ERF issue in Meta-SDT: The introduction of RepConv enhances local feature extraction but constrains long-range aggregation.
MLPixer establishes a global ERF as early as Stage 1, which gradually contracts to specific regions as network depth increases.
SRB begins forming a global ERF at Stage 2, exhibiting slightly different behavior.
Reducing convolutional usage indeed enables SNNs to attain a more global receptive field.

Highlights & Insights¶

ST-ERF analysis framework: Fills a theoretical gap in receptive field analysis for SNNs and provides a quantitative tool for SNN architecture optimization.
Diagnosis-driven design: The ST-ERF framework first identifies the problem (lack of global receptive field), and the solution is then designed in a targeted manner.
Simple yet effective improvement: Replacing channel mixers in only the first two stages yields significant performance gains with minimal architectural modifications.
Performance gain with fewer parameters: SRB improves performance while reducing parameter count, demonstrating that convolutions at these positions are redundant.

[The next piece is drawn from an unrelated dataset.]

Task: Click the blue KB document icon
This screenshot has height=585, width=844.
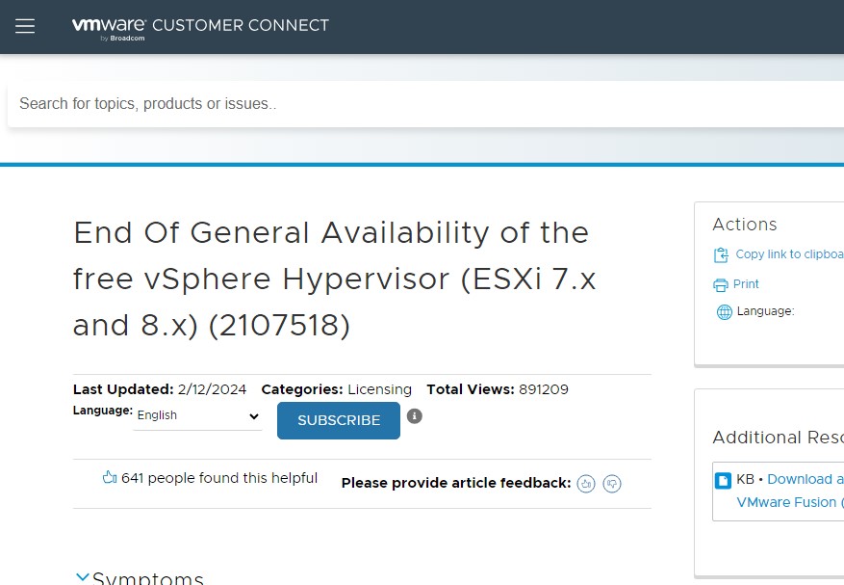Action: click(723, 479)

Limitations & Future Work¶

Although MLPixer achieves a stronger global ERF, it underperforms SRB on certain tasks, suggesting that completely removing local feature extraction is not always optimal.
Validation is limited to the Meta-SDT architecture; applicability to other SNN architectures remains to be examined.
Performance degrades on the VisEvent dataset for event tracking, indicating that a global receptive field is not universally beneficial across all tasks.
ST-ERF analysis is currently used primarily for visualization and qualitative assessment; quantitative metrics to guide architecture search are lacking.

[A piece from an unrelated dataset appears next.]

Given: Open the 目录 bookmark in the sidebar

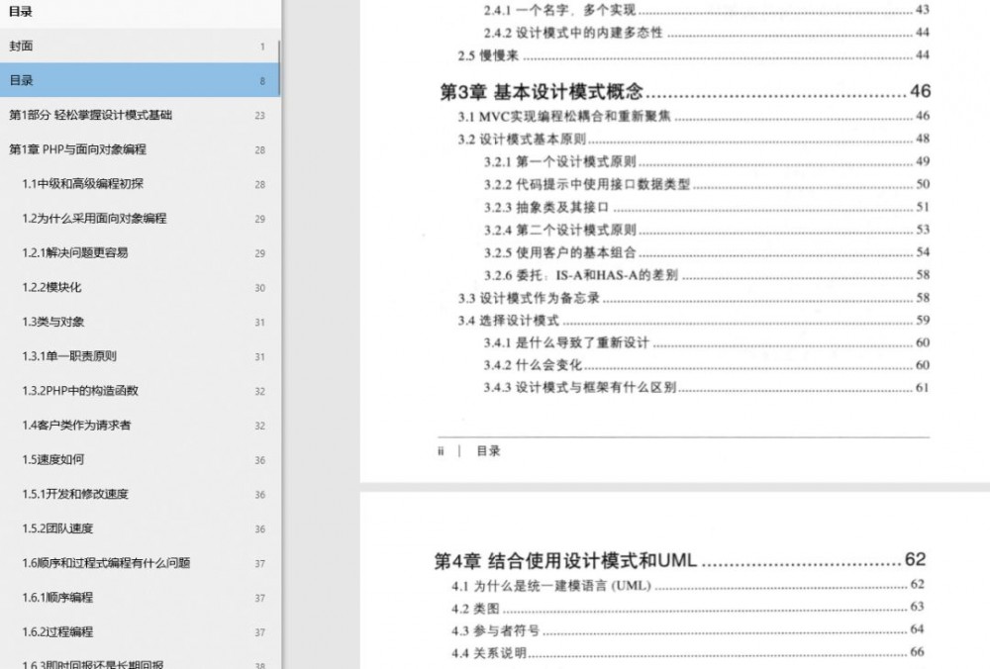Looking at the screenshot, I should pos(30,80).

ERF theory (Luo et al., 2016): This work extends the framework to the temporal dimension, constituting a clear methodological contribution.
MLP-Mixer (Tolstikhin et al., 2021): Inspires the idea of replacing convolutions with MLPs.
Meta-SDT (Yao et al., 2025): Serves as the baseline architecture; its bottlenecks are analyzed and subsequently addressed.
Insight: Receptive field analysis provides strong guidance for neural architecture design and can be generalized to a broader range of SNN tasks.

Rating¶

Novelty: ⭐⭐⭐⭐ The ST-ERF framework is a valuable theoretical contribution; the architectural improvements are relatively straightforward.
Experimental Thoroughness: ⭐⭐⭐⭐ Covers detection, segmentation, and event tracking, with rich visualization analyses.
Writing Quality: ⭐⭐⭐⭐ The logical chain from analysis to design is clearly articulated.
Value: ⭐⭐⭐⭐ Provides important guidance for SNN architecture design.